Problem >> The complete set of records should be given again verbatim.

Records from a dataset
-.-.-

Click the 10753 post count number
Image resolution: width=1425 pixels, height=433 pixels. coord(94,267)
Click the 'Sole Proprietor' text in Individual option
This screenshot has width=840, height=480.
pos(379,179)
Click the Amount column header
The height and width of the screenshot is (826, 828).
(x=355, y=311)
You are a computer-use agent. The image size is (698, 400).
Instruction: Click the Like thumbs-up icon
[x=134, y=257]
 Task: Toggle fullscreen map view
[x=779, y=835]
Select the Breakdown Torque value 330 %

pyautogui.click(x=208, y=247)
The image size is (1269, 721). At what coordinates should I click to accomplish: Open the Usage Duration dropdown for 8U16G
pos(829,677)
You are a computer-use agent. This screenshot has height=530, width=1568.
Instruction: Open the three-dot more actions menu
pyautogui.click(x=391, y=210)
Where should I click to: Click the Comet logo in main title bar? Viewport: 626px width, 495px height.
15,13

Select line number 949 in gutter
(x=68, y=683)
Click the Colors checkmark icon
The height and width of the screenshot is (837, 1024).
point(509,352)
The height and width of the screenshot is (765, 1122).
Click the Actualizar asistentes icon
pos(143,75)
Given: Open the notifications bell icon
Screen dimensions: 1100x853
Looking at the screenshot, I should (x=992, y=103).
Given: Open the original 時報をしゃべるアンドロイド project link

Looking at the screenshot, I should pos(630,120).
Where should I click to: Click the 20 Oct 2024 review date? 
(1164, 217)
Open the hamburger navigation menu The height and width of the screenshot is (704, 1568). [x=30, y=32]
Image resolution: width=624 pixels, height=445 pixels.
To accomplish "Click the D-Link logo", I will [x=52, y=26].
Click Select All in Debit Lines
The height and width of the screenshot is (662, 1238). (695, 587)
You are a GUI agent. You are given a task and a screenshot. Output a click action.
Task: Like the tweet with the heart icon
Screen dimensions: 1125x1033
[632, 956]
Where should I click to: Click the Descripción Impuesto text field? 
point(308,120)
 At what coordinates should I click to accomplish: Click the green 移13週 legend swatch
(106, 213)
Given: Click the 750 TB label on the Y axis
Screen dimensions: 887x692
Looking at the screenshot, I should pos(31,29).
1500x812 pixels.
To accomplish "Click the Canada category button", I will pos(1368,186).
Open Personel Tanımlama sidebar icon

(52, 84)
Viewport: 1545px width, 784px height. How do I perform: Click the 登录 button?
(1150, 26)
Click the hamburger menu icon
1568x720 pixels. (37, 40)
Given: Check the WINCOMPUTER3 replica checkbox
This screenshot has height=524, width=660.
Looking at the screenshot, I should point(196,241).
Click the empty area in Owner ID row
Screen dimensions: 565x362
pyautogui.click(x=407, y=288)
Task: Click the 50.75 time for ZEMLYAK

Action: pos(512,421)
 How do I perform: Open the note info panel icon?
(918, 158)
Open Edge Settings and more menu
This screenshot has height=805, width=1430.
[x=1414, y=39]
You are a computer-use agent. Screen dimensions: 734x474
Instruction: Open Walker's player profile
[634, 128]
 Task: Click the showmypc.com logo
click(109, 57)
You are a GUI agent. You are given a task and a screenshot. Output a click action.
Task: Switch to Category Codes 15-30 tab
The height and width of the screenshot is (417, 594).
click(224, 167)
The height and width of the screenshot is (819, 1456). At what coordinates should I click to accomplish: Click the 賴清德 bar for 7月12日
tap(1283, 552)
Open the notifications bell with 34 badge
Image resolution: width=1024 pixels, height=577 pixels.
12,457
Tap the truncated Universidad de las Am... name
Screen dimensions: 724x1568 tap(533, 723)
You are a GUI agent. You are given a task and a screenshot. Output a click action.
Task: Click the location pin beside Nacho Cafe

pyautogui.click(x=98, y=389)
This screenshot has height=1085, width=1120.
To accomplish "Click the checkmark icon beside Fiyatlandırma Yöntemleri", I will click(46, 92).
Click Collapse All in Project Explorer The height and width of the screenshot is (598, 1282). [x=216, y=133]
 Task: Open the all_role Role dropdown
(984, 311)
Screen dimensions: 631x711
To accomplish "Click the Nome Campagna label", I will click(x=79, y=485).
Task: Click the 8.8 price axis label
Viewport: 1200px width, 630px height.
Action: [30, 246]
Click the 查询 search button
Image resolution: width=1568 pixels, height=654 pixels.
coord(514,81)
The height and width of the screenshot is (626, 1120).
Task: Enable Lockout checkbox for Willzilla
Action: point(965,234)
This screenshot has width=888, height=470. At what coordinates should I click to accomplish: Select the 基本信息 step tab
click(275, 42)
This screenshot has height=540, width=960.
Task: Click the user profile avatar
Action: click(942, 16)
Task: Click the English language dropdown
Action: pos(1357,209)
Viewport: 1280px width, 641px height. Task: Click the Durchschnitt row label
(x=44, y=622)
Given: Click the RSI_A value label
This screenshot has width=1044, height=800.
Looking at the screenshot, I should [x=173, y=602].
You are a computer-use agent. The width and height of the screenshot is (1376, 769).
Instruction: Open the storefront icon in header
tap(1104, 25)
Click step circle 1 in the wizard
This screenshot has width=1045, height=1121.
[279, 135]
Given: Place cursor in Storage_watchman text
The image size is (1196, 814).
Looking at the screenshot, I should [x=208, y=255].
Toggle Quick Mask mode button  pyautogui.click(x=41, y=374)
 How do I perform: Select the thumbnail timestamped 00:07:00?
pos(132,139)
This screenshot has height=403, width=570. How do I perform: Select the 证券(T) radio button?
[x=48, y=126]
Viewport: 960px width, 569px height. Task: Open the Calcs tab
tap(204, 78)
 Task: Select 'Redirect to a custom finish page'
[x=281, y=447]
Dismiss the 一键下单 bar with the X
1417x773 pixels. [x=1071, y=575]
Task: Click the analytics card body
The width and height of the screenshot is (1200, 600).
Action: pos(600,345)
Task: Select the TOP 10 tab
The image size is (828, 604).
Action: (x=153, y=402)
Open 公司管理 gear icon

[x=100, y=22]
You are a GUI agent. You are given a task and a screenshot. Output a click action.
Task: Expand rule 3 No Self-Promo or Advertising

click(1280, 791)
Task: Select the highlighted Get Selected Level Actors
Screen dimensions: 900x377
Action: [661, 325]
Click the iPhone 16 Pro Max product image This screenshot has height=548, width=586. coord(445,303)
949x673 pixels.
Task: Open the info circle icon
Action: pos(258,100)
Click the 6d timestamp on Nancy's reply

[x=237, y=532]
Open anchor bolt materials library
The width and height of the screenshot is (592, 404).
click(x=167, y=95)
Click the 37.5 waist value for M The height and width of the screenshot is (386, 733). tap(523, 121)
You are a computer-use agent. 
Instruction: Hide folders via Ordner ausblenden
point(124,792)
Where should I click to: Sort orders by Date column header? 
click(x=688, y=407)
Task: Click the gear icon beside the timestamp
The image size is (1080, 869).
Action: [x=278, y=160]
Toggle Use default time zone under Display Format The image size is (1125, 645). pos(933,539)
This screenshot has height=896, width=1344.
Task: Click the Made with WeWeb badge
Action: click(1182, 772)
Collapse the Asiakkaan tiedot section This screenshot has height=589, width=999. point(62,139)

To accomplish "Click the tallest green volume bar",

-.-.-

Exercise solution >>
Click the 10753 post count number
Image resolution: width=1425 pixels, height=433 pixels. coord(94,267)
Click the 'Sole Proprietor' text in Individual option
This screenshot has width=840, height=480.
pos(379,179)
Click the Amount column header
The height and width of the screenshot is (826, 828).
(x=355, y=311)
You are a computer-use agent. The image size is (698, 400).
Instruction: Click the Like thumbs-up icon
[x=134, y=257]
 Task: Toggle fullscreen map view
[x=779, y=835]
Select the Breakdown Torque value 330 %

pyautogui.click(x=208, y=247)
The image size is (1269, 721). At what coordinates should I click to accomplish: Open the Usage Duration dropdown for 8U16G
pos(829,677)
You are a computer-use agent. This screenshot has height=530, width=1568.
Instruction: Open the three-dot more actions menu
pyautogui.click(x=391, y=210)
Where should I click to: Click the Comet logo in main title bar? Viewport: 626px width, 495px height.
15,13

Select line number 949 in gutter
(x=68, y=683)
Click the Colors checkmark icon
The height and width of the screenshot is (837, 1024).
point(509,352)
The height and width of the screenshot is (765, 1122).
Click the Actualizar asistentes icon
pos(143,75)
Given: Open the notifications bell icon
Screen dimensions: 1100x853
Looking at the screenshot, I should (x=992, y=103).
Given: Open the original 時報をしゃべるアンドロイド project link

Looking at the screenshot, I should pos(630,120).
Where should I click to: Click the 20 Oct 2024 review date? 
(1164, 217)
Open the hamburger navigation menu The height and width of the screenshot is (704, 1568). [x=30, y=32]
Image resolution: width=624 pixels, height=445 pixels.
To accomplish "Click the D-Link logo", I will [x=52, y=26].
Click Select All in Debit Lines
The height and width of the screenshot is (662, 1238). (695, 587)
You are a GUI agent. You are given a task and a screenshot. Output a click action.
Task: Like the tweet with the heart icon
Screen dimensions: 1125x1033
[632, 956]
Where should I click to: Click the Descripción Impuesto text field? 
point(308,120)
 At what coordinates should I click to accomplish: Click the green 移13週 legend swatch
(106, 213)
Given: Click the 750 TB label on the Y axis
Screen dimensions: 887x692
Looking at the screenshot, I should pos(31,29).
1500x812 pixels.
To accomplish "Click the Canada category button", I will pos(1368,186).
Open Personel Tanımlama sidebar icon

(52, 84)
Viewport: 1545px width, 784px height. How do I perform: Click the 登录 button?
(1150, 26)
Click the hamburger menu icon
1568x720 pixels. (37, 40)
Given: Check the WINCOMPUTER3 replica checkbox
This screenshot has height=524, width=660.
Looking at the screenshot, I should point(196,241).
Click the empty area in Owner ID row
Screen dimensions: 565x362
pyautogui.click(x=407, y=288)
Task: Click the 50.75 time for ZEMLYAK

Action: pos(512,421)
 How do I perform: Open the note info panel icon?
(918, 158)
Open Edge Settings and more menu
This screenshot has height=805, width=1430.
[x=1414, y=39]
You are a computer-use agent. Screen dimensions: 734x474
Instruction: Open Walker's player profile
[634, 128]
 Task: Click the showmypc.com logo
click(109, 57)
You are a GUI agent. You are given a task and a screenshot. Output a click action.
Task: Switch to Category Codes 15-30 tab
The height and width of the screenshot is (417, 594).
click(224, 167)
The height and width of the screenshot is (819, 1456). At what coordinates should I click to accomplish: Click the 賴清德 bar for 7月12日
tap(1283, 552)
Open the notifications bell with 34 badge
Image resolution: width=1024 pixels, height=577 pixels.
12,457
Tap the truncated Universidad de las Am... name
Screen dimensions: 724x1568 tap(533, 723)
You are a GUI agent. You are given a task and a screenshot. Output a click action.
Task: Click the location pin beside Nacho Cafe

pyautogui.click(x=98, y=389)
This screenshot has height=1085, width=1120.
To accomplish "Click the checkmark icon beside Fiyatlandırma Yöntemleri", I will click(46, 92).
Click Collapse All in Project Explorer The height and width of the screenshot is (598, 1282). [x=216, y=133]
 Task: Open the all_role Role dropdown
(984, 311)
Screen dimensions: 631x711
To accomplish "Click the Nome Campagna label", I will click(x=79, y=485).
Task: Click the 8.8 price axis label
Viewport: 1200px width, 630px height.
Action: [30, 246]
Click the 查询 search button
Image resolution: width=1568 pixels, height=654 pixels.
coord(514,81)
The height and width of the screenshot is (626, 1120).
Task: Enable Lockout checkbox for Willzilla
Action: point(965,234)
This screenshot has width=888, height=470. At what coordinates should I click to accomplish: Select the 基本信息 step tab
click(275, 42)
This screenshot has height=540, width=960.
Task: Click the user profile avatar
Action: click(942, 16)
Task: Click the English language dropdown
Action: pos(1357,209)
Viewport: 1280px width, 641px height. Task: Click the Durchschnitt row label
(x=44, y=622)
Given: Click the RSI_A value label
This screenshot has width=1044, height=800.
Looking at the screenshot, I should [x=173, y=602].
You are a computer-use agent. The width and height of the screenshot is (1376, 769).
Instruction: Open the storefront icon in header
tap(1104, 25)
Click step circle 1 in the wizard
This screenshot has width=1045, height=1121.
[279, 135]
Given: Place cursor in Storage_watchman text
The image size is (1196, 814).
Looking at the screenshot, I should [x=208, y=255].
Toggle Quick Mask mode button  pyautogui.click(x=41, y=374)
 How do I perform: Select the thumbnail timestamped 00:07:00?
pos(132,139)
This screenshot has height=403, width=570. How do I perform: Select the 证券(T) radio button?
[x=48, y=126]
Viewport: 960px width, 569px height. Task: Open the Calcs tab
tap(204, 78)
 Task: Select 'Redirect to a custom finish page'
[x=281, y=447]
Dismiss the 一键下单 bar with the X
1417x773 pixels. [x=1071, y=575]
Task: Click the analytics card body
The width and height of the screenshot is (1200, 600).
Action: pos(600,345)
Task: Select the TOP 10 tab
The image size is (828, 604).
Action: (x=153, y=402)
Open 公司管理 gear icon

[x=100, y=22]
You are a GUI agent. You are given a task and a screenshot. Output a click action.
Task: Expand rule 3 No Self-Promo or Advertising

click(1280, 791)
Task: Select the highlighted Get Selected Level Actors
Screen dimensions: 900x377
Action: [661, 325]
Click the iPhone 16 Pro Max product image This screenshot has height=548, width=586. coord(445,303)
949x673 pixels.
Task: Open the info circle icon
Action: pos(258,100)
Click the 6d timestamp on Nancy's reply

[x=237, y=532]
Open anchor bolt materials library
The width and height of the screenshot is (592, 404).
click(x=167, y=95)
Click the 37.5 waist value for M The height and width of the screenshot is (386, 733). tap(523, 121)
You are a computer-use agent. 
Instruction: Hide folders via Ordner ausblenden
point(124,792)
Where should I click to: Sort orders by Date column header? 
click(x=688, y=407)
Task: Click the gear icon beside the timestamp
The image size is (1080, 869).
Action: [x=278, y=160]
Toggle Use default time zone under Display Format The image size is (1125, 645). pos(933,539)
This screenshot has height=896, width=1344.
Task: Click the Made with WeWeb badge
Action: click(1182, 772)
Collapse the Asiakkaan tiedot section This screenshot has height=589, width=999. point(62,139)

To accomplish "Click the tallest green volume bar",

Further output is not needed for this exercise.